**Aufgabenstellung:**
[1] Schreibe den Abschnitt des Textauszugs ab, der mit den Worten „Insgesamt 40 GB“ beginnt und mit „alles einfallen lassen.“ endet, und benenne darin „Update“ in „Patch“ um.
[2] Beantworte anhand des Textauszugs diese Fragen:
(a) Welche Farbe haben die Linien, die den Airflow um den Helikopter anzeigen?
(b) Wie heißt der NPC, der beim Start der Segelflieger unterstützt?
(c) Wie groß ist das Update insgesamt?

**Textauszug:**
══════════

Unter besten Bedingungen habe ich mir zuerst den Helikopter geschnappt und versucht ihn in die Lüfte und dann um den Pudding zu fliegen. Besonders beeindruckend ist dabei die Anzeige für den Airflow. Die grünen Linien zeigen haargenau, wie die Luft um den Helikopter herum zirkuliert und kann dabei locker mit professioneller Software mithalten. Das Team hat mir empfohlen, den Helikopter mit Gamepad oder einem Joystick zu steuern und die beiden neuen Flughilfen zu nutzen. Das war auch nötig, denn ganz so leicht und intuitiv ist die Steuerung nicht, wenn man die Flugzeuge gewohnt ist. Trainingsmissionen gibt es für den Helikopter aber nicht. "Learning by doing" ist hier die Prämisse, hinter der auch Asobo steht. Ein paar nützliche Tipps werden immerhin am rechten oberen Bildschirmrand eingeblendet. Hat man die Steuerung aber erstmal raus, bringen die Helikopter eine völlig neue Perspektive in den Flugsimulator und ermöglichen es euch viel dichter an Objekten und tiefer am Boden unterwegs zu sein.
Viel entspannter sind dagegen die Segelflieger. Völlig ohne Motorantrieb seid ihr den Luftströmen ausgesetzt und gleitet langsam über die weiten Flächen, seht Sonnenuntergänge und genießt einfach die Aussicht. Da ihr nicht selbstständig starten könnt, gibt es mehrere Optionen, euch in die Luft zu befördern, die allesamt innerhalb der sieben Trainingseinheiten abgehandelt werden. Erstmals erhaltet ihr Unterstützung von einem NPC, Jimmy, der für einen reibungslosen Start sorgt. Den Naturgewalten ausgesetzt zu sein und keinen Motor in der Hinterhand zu haben, der euch notfalls noch ein wenig länger und konstanter in der Luft hält, ist schon ein spannendes Gefühl. Ein Tool zeigt euch, wo warme Luftströme aus dem Boden entwichen, die euch aufsteigen lassen. Mal eben die Hände vom Controller nehmen solltet ihr mit den Seglern lieber nicht. Sonst kann es schnell passieren, dass euch die Winde aus dem Gleichgewicht bringen und wie einen schlecht gebauten Papierflieger mit der Schnauze auf dem Boden prallen lassen.
Insgesamt 40 GB ist das Update groß und Jörg Neumann weiß, dass das Spiel noch viel, viel größer wird. "Als der Microsoft Flight Simualtor rausgekommen ist, war er ungefähr 120 GB groß, jetzt sind wir bei 300 GB. Ich habe gerade den Plan für nächstes Jahr gemacht und da sind wir dann bei über 500 GB. Irgendwann kann das vielleicht nicht mehr so einfach weitergehen." Der Speicherplatz wird damit wirklich unbequem groß, aber immerhin bedeutet das jede Menge weiteren Content für alle Flugzeugliebhaber. Und wer weiß, was sich die schlauen Köpfe im Bereich der Speichertechnik bis dorthin so alles einfallen lassen.

══════════

**Gegebene Daten:**

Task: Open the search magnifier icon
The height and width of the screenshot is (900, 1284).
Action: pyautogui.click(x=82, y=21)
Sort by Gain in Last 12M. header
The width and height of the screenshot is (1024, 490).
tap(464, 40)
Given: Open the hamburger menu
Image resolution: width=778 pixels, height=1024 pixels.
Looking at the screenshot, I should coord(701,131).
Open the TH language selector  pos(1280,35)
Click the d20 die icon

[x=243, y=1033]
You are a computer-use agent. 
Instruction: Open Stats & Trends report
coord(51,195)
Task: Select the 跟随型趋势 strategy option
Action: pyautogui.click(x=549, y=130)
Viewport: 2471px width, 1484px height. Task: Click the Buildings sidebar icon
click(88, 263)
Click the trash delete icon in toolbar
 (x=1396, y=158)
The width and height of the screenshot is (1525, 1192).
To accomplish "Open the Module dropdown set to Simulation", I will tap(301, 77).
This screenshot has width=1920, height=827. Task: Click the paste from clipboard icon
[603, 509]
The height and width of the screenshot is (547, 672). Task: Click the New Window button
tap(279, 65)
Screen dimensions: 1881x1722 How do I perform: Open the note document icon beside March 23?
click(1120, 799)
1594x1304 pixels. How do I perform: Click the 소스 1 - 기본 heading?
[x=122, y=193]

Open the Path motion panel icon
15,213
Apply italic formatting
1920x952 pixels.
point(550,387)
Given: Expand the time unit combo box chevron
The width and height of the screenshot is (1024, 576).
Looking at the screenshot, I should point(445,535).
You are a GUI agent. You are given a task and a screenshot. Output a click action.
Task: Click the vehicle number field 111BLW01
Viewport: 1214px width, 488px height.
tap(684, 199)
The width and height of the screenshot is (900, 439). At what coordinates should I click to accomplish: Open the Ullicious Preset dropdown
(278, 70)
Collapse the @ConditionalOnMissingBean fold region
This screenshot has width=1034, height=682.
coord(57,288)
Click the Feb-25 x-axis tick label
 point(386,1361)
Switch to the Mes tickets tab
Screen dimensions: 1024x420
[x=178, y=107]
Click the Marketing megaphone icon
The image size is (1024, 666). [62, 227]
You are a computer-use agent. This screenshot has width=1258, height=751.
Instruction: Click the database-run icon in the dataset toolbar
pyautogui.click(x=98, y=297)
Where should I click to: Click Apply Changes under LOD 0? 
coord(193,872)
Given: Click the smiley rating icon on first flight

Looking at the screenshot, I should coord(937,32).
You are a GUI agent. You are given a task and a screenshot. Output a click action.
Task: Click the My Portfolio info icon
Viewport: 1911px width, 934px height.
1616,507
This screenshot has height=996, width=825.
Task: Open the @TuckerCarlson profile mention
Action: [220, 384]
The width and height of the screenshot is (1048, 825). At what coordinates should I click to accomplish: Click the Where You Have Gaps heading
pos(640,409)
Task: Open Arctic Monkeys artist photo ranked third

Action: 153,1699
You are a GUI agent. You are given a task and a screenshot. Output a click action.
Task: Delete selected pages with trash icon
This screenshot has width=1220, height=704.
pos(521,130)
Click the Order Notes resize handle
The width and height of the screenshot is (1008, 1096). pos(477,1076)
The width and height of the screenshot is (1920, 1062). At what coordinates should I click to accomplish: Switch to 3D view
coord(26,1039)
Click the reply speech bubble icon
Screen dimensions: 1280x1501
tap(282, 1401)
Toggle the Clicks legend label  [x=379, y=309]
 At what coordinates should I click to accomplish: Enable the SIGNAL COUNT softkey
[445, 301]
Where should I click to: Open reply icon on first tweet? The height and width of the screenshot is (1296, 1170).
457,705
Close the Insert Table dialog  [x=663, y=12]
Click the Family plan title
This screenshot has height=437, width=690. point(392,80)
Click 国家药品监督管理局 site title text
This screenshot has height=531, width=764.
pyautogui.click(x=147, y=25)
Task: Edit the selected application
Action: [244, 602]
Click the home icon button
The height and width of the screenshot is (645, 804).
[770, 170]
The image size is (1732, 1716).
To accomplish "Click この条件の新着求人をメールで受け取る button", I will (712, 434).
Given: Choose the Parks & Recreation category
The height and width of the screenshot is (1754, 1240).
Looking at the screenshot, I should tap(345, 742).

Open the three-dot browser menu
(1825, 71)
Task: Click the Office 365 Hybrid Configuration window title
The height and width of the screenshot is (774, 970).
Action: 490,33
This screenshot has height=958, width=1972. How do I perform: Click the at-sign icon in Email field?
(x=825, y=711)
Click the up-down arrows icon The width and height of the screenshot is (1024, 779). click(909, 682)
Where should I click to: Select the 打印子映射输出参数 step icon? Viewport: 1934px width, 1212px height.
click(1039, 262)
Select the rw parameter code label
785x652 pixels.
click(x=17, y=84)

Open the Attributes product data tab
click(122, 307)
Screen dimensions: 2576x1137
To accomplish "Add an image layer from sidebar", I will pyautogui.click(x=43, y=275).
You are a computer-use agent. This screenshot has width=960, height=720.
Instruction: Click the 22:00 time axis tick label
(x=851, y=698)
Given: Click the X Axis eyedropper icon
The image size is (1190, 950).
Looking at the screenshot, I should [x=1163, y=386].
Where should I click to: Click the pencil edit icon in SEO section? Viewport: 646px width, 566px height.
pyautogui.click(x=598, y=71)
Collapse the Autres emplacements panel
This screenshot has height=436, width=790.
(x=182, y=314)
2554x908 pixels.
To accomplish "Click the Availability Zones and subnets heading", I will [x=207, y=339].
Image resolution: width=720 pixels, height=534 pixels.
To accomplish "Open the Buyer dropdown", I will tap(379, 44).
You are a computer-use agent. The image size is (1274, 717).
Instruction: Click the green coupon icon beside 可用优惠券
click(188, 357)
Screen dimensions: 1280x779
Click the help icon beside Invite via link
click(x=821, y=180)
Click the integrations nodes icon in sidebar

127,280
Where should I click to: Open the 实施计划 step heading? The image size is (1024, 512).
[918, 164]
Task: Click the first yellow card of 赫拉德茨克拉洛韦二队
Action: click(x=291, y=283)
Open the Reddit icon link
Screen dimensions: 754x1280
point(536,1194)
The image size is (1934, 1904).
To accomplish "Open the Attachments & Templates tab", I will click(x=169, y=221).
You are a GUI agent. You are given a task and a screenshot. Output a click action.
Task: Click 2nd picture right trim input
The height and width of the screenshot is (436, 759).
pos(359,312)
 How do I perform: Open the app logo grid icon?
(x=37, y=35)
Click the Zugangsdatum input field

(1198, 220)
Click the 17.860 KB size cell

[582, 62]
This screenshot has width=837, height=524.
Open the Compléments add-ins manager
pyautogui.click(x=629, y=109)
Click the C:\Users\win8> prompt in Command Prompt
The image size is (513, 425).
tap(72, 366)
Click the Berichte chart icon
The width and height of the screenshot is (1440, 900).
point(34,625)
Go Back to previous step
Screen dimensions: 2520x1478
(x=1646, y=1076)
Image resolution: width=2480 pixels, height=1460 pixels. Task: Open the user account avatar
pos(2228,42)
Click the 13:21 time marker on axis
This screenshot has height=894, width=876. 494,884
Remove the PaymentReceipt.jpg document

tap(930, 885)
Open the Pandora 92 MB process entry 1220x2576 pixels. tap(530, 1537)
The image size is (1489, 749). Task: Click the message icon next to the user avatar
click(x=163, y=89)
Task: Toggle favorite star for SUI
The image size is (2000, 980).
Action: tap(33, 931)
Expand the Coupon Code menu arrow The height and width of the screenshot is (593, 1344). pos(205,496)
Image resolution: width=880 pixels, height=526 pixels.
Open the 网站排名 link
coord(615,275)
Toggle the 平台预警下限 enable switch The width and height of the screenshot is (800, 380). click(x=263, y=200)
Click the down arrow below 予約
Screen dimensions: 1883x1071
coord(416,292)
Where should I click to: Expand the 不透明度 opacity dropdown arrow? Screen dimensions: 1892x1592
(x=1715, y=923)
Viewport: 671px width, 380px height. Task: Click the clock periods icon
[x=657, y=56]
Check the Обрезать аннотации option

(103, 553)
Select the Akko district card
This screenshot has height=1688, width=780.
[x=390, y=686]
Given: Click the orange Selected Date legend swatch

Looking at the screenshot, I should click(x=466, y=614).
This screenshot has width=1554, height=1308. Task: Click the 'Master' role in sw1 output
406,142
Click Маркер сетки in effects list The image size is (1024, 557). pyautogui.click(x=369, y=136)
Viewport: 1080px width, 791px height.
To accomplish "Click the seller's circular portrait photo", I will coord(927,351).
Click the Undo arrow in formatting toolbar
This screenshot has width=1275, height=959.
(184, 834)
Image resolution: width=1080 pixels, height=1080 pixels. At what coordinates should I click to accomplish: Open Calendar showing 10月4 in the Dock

══════════

**Schriftliche Antworten:**
[1]
Insgesamt 40 GB ist das Patch groß und Jörg Neumann weiß, dass das Spiel noch viel, viel größer wird. "Als der Microsoft Flight Simualtor rausgekommen ist, war er ungefähr 120 GB groß, jetzt sind wir bei 300 GB. Ich habe gerade den Plan für nächstes Jahr gemacht und da sind wir dann bei über 500 GB. Irgendwann kann das vielleicht nicht mehr so einfach weitergehen." Der Speicherplatz wird damit wirklich unbequem groß, aber immerhin bedeutet das jede Menge weiteren Content für alle Flugzeugliebhaber. Und wer weiß, was sich die schlauen Köpfe im Bereich der Speichertechnik bis dorthin so alles einfallen lassen.

[2]
(a) Grün
(b) Jimmy
(c) 40 GB